**WHAT TO PRODUCE**
Could you restate word for word every line from the one containing "Task: Click the Performance column header" to the end of the data below, pictures excluded?

**EXERCISE INPUT**
◆ ◆ ◆ ◆ ◆ ◆ ◆

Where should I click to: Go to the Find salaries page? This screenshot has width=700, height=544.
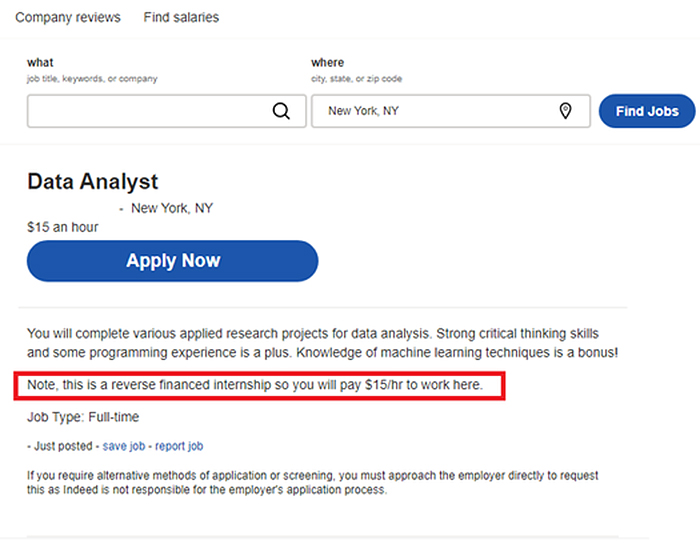[181, 17]
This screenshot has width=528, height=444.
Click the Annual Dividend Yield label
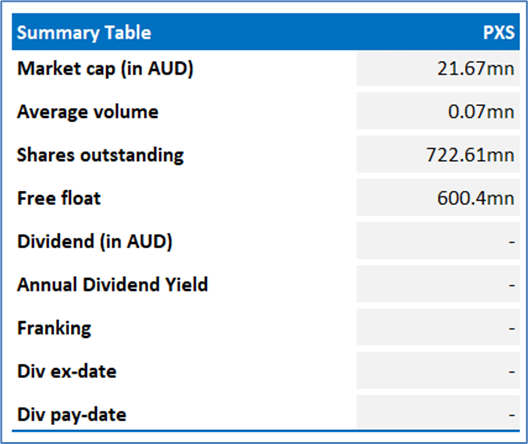pyautogui.click(x=112, y=285)
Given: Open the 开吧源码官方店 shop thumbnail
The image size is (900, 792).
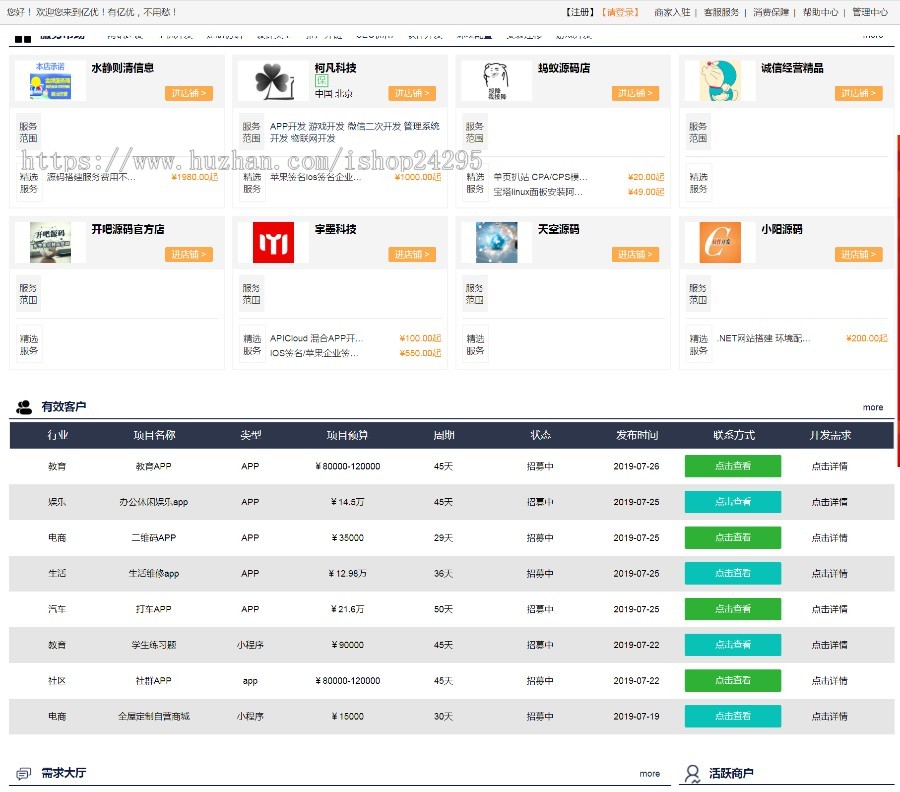Looking at the screenshot, I should tap(50, 243).
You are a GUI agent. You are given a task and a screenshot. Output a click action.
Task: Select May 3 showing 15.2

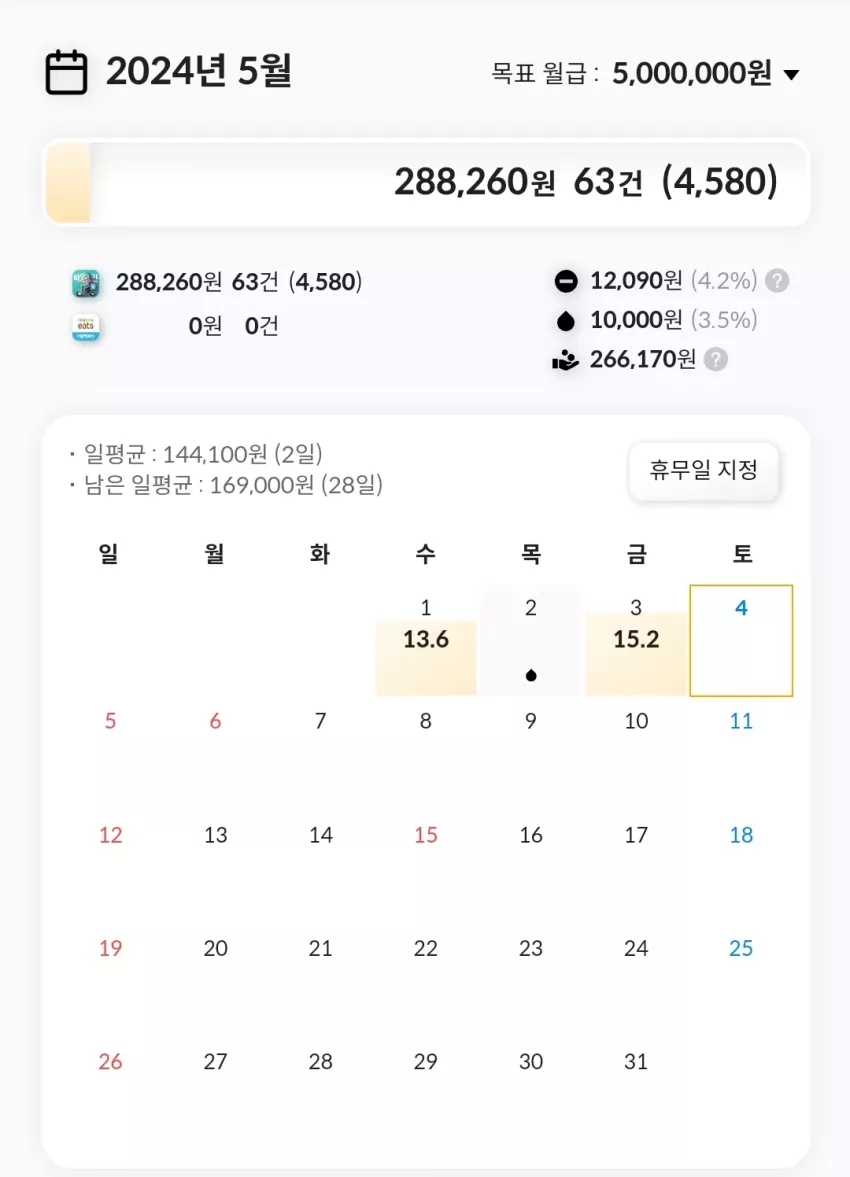636,642
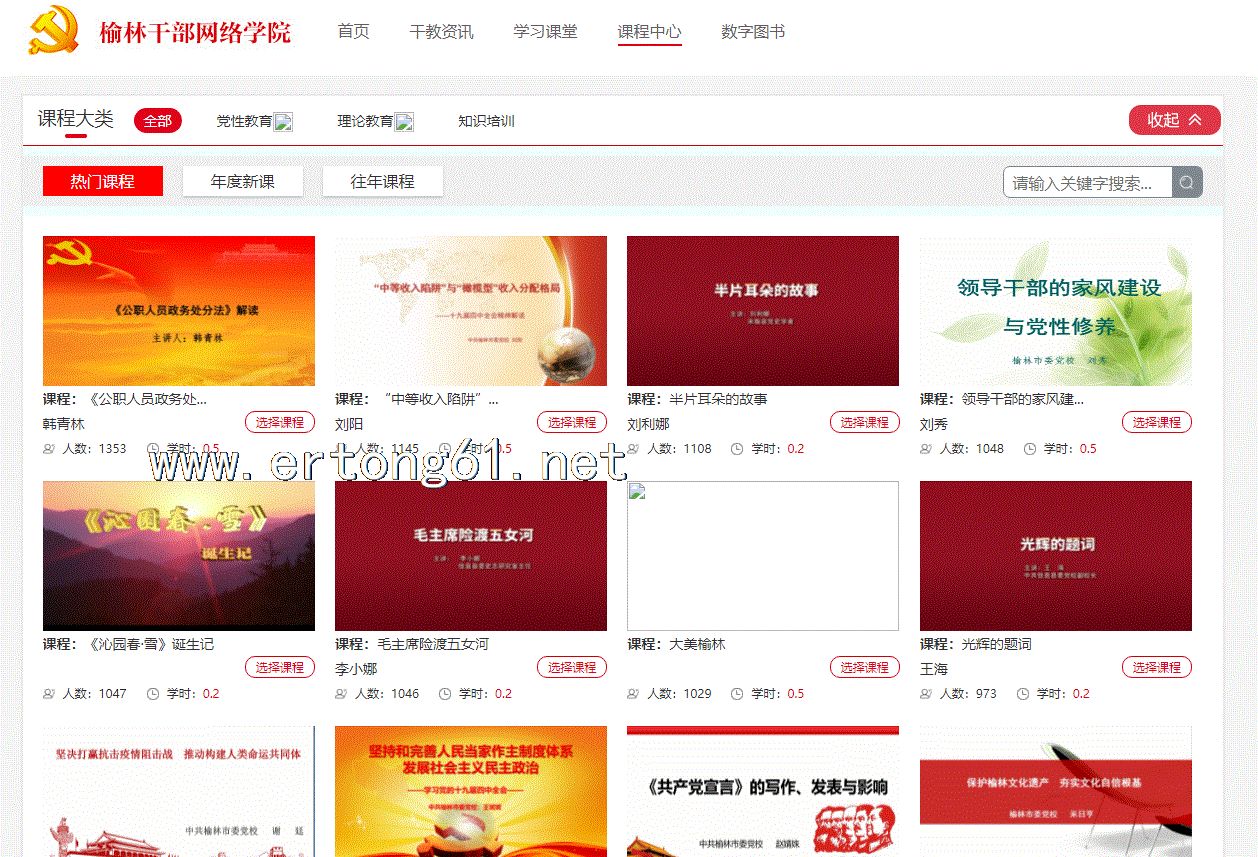The image size is (1258, 857).
Task: Click the search magnifier icon button
Action: pyautogui.click(x=1187, y=182)
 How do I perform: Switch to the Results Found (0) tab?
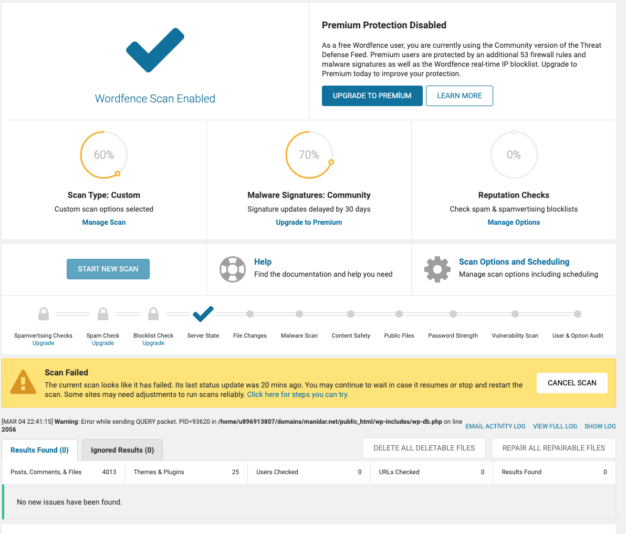click(x=38, y=450)
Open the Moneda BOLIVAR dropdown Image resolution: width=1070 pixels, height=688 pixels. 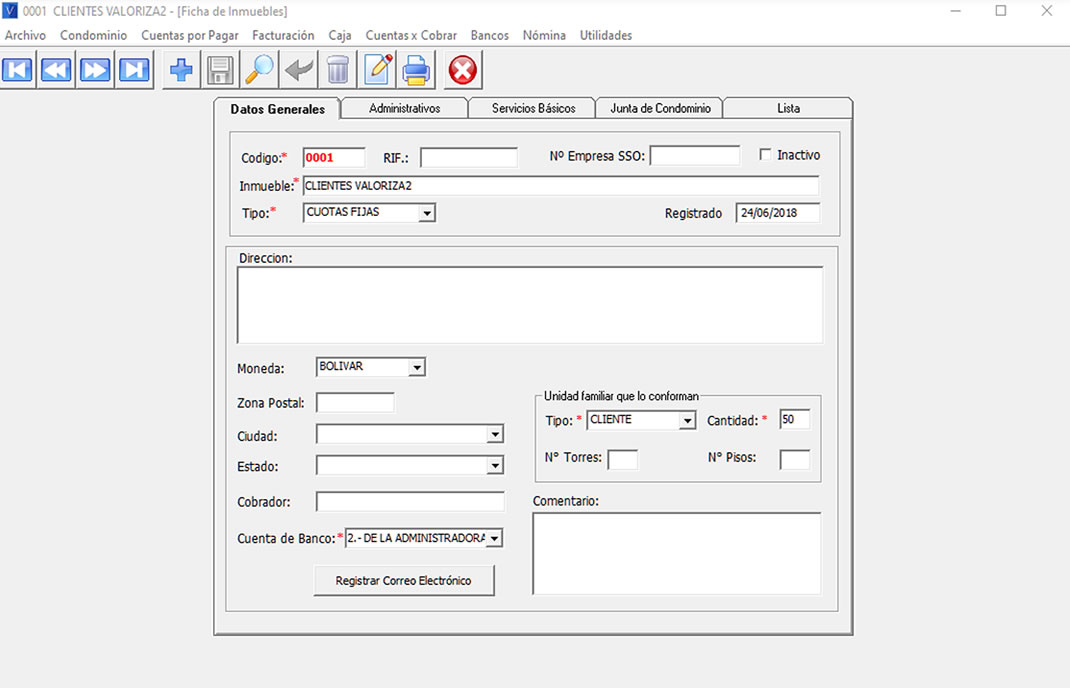pyautogui.click(x=417, y=368)
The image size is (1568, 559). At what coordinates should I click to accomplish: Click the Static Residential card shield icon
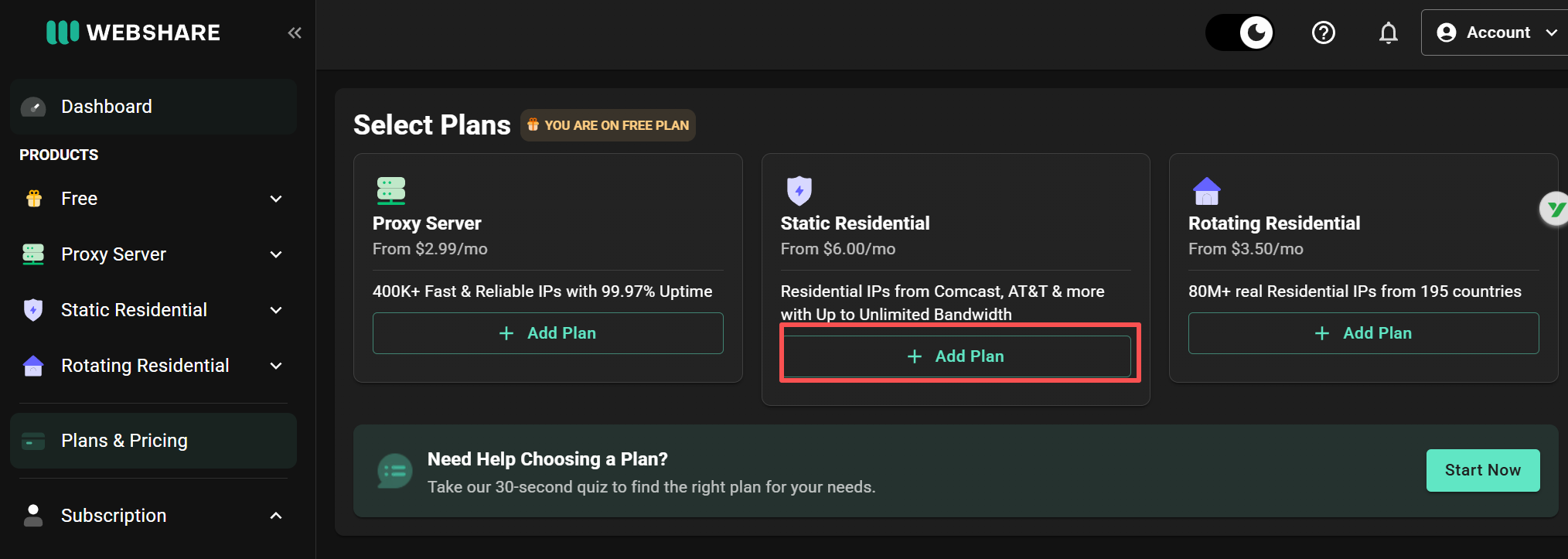(799, 190)
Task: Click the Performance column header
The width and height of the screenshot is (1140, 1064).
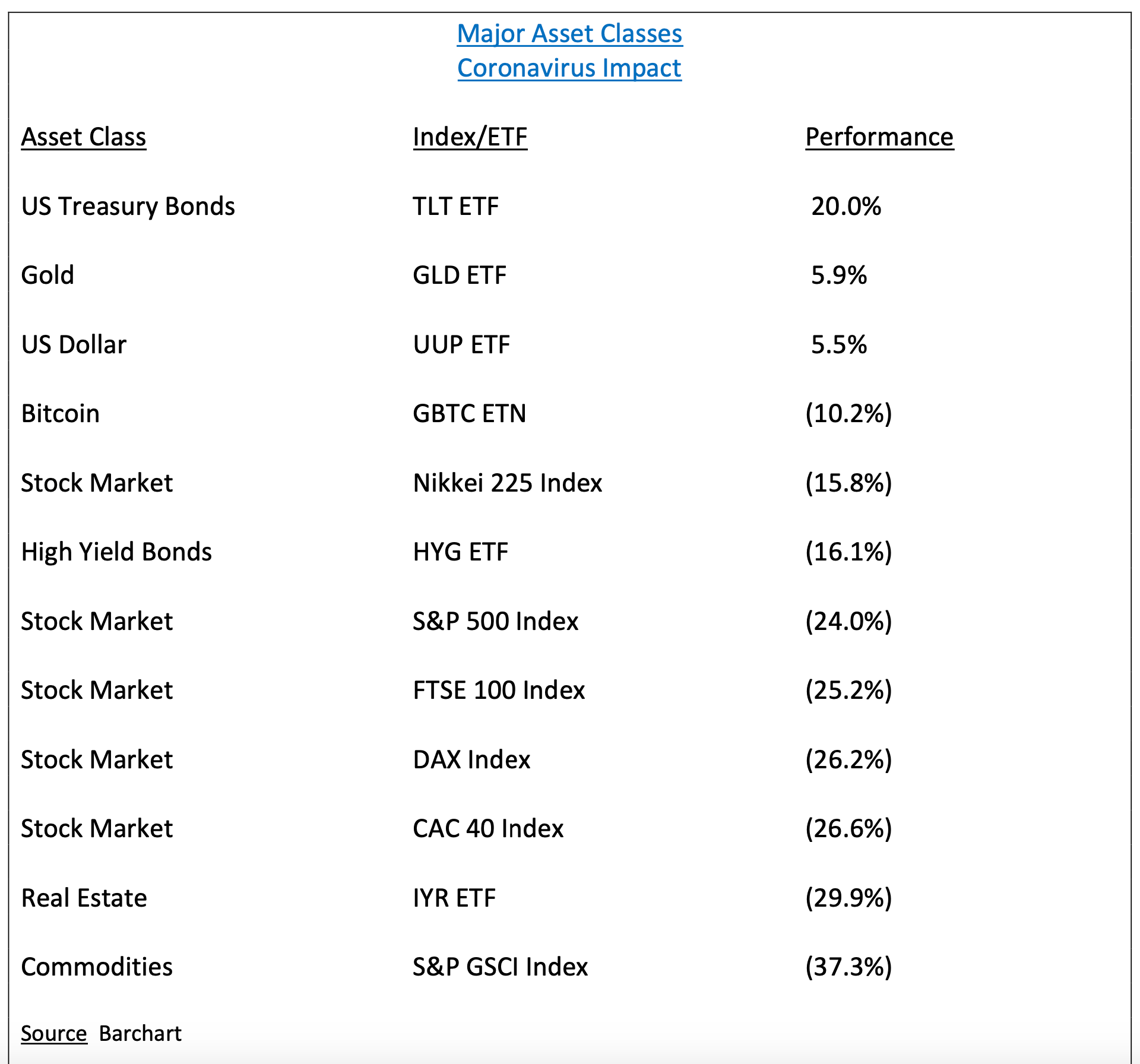Action: click(879, 137)
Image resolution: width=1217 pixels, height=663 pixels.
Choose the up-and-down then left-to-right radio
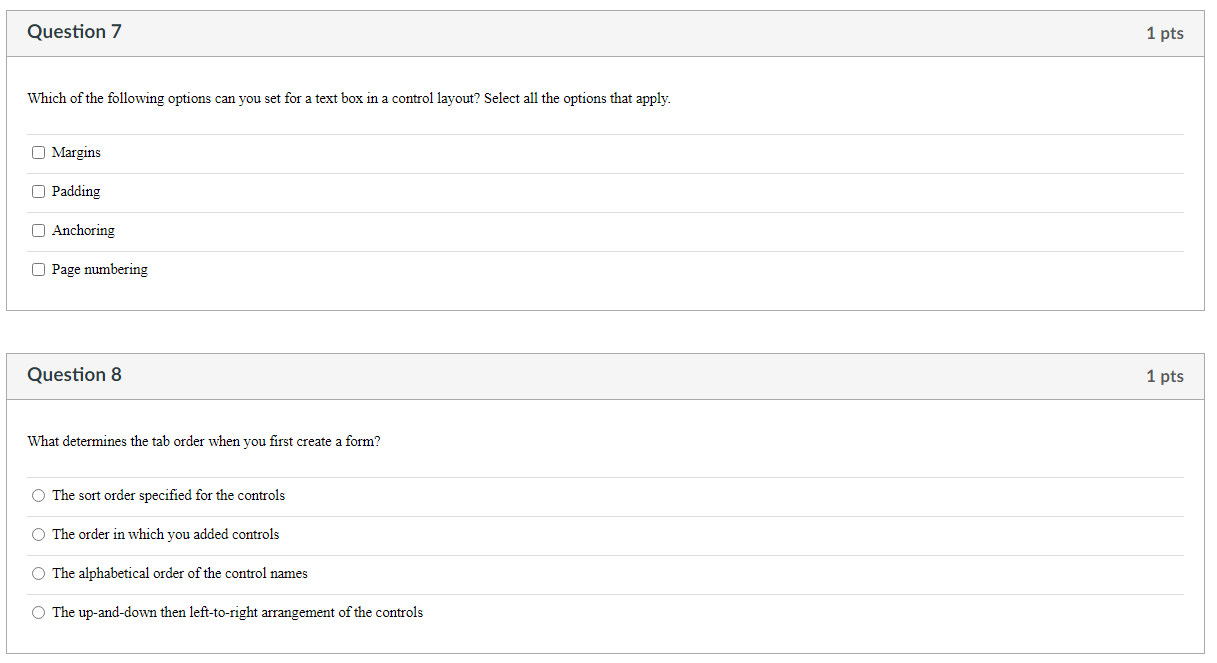click(38, 613)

◆ ◆ ◆ ◆ ◆ ◆ ◆

**ANSWER FOR THIS EXERCISE**
Task: Click the Performance column header
The width and height of the screenshot is (1140, 1064).
Action: click(879, 137)
Image resolution: width=1217 pixels, height=663 pixels.
Choose the up-and-down then left-to-right radio
click(38, 613)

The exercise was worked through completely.